Online Retail Marketing Tip #1: Social Media
Social is becoming ever more effective for online retail businesses, and with the arrival of networks such as Pinterest and Instagram it's truly becoming a platform that favours visual content.
This is extremely beneficial for online retail businesses, as people are actually subscribing to feeds that will keep them in the loop with new products that they find of interest. Take Pinterest for example – customers can actually follow the 'boards' created and run by their favourite brands, allowing them to keep on top of new products that are released as well as other interesting things that particular brand may have to share.
Facebook is also becoming very important in the visual content space, which is becoming ever more apparent with the new look and feel that is due to launch later this year. People are going to be more compelled to share things they like and feel that their friends and followers will find of interest, too.
Our advice? If you haven't done so already; start building a presence on these social platforms, specifically Facebook, Twitter and Pinterest.
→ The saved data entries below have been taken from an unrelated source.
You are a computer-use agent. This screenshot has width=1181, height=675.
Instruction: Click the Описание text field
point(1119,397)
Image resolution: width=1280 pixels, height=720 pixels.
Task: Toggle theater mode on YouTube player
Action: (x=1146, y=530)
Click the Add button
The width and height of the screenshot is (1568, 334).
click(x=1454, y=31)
Start posting pictures of your products – both stock images and them being used by customers. Social proof in this manner can go a long way.
Don't just promote your own products though; share content that your customers and followers will actually find valuable. This could come in the form of blog posts (which can be linked from the descriptions of your images), infographics or even videos. As long as you link back to your website with real value, it's more than possible to drive a large amount of traffic to your store with social media.
Online Retail Marketing Tip #2: Email Marketing
So you've got your prospect to sign up for a free piece of content, or you've gained a new customer who has just ordered a product from your store. Now what? It's time to deliver more relevant content via email.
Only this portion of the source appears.